On October 15th the radical right-wing congregated at the Tremont Temple in Boston for their
Liberty Sunday event. Mitt Romney spoke alongside Tony Perkins who has spoken in front of white supremecist groups, and Alan Chambers who refers gay teens to dangerous and discredited conversion camps. Ironically Tremont Temple was the first integrated church in America, the first to speak out on abolition, and the first church in New England where the emancipation proclamation was read.
"...one of the more provocative displays by Liberty Sunday protesters was a banner held by members of QueerToday.com featuring a photo of Family Research Council president Tony Perkins in 1997, when he was still a Louisiana state representative. The photo shows Perkins addressing a meeting of the Louisiana Council of Conservative Citizens (CC of C), a white supremacist group..." -
BayWindows
Liberty Sunday Response: Video Montage by Beth Long
4 comments:
Thank you so much for posting this. I caught an email alert from Chris Mason regarding this, and we have both posted it on our own websites. I posted this as a comment on KnowThyNeighbor.org and I am going to see if I can convince KTN to be in attendance.
The conference leaders seem to be withholding the time of this conference, which is slated 7:00pm to 8:30pm in case anyone missed it.
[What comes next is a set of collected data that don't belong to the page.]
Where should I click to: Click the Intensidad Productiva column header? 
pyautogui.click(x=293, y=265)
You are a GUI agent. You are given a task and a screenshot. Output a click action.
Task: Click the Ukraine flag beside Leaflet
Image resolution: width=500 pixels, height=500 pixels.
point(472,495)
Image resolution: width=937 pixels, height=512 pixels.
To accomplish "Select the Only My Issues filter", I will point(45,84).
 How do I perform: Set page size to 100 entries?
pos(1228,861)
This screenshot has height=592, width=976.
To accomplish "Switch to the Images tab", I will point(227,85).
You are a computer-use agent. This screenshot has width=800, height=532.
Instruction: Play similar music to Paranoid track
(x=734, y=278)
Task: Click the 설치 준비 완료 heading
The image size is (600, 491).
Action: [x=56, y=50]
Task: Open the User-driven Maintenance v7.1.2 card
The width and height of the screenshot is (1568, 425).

The most important part of this vigil is for us to maintain our peacefulness. I am sure the reason they chose to come to Boston we the near riot we had last year during "Love Won Out". What they want is some fresh footage to create fear in the rest of the states prior to elections. If you watch their video it even mentions the upcoming elections. There is little mystery here as to what they are up to, so let's make sure we don't give it to them. Instead we can turn the tables by showing America the opposite of fear... love!
Last year we had a very successful protest in which we united many groups including anti-war groups, gay groups, and others. It was not a riot no matter how much the right would like to portray it that way. Bostonians just aren't used to real protests.
I understand and value the idea of having a peaceful protest this time around however.
This seems to be a church holding an explicitly political event. I hope that Tremont Temple will be paying taxes of fees that The FRC paysthem and any in-kind services they donate to the event.
we should research the laws around that steven... want to volunteer?